Problem details
Look for "screenshot" in each line of the entries, and return the matching lines.

Data listing
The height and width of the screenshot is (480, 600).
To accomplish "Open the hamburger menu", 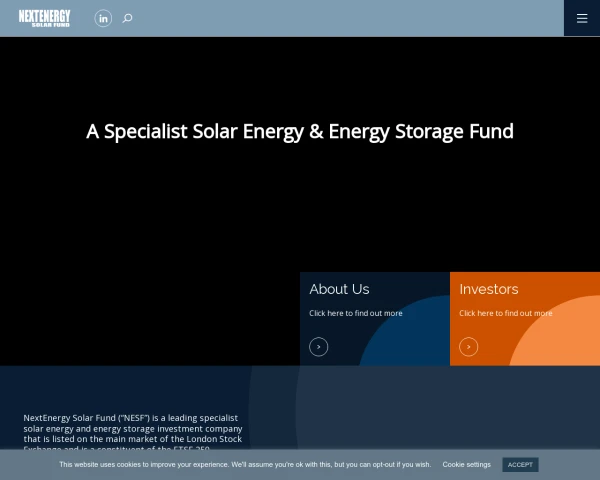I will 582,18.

---

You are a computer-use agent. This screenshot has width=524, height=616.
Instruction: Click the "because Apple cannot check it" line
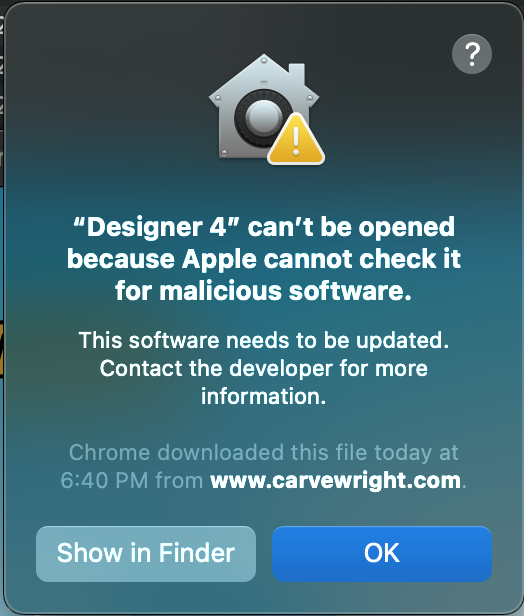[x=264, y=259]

Solution to this task
The height and width of the screenshot is (480, 600).
You are a computer-use agent. This screenshot has width=524, height=616.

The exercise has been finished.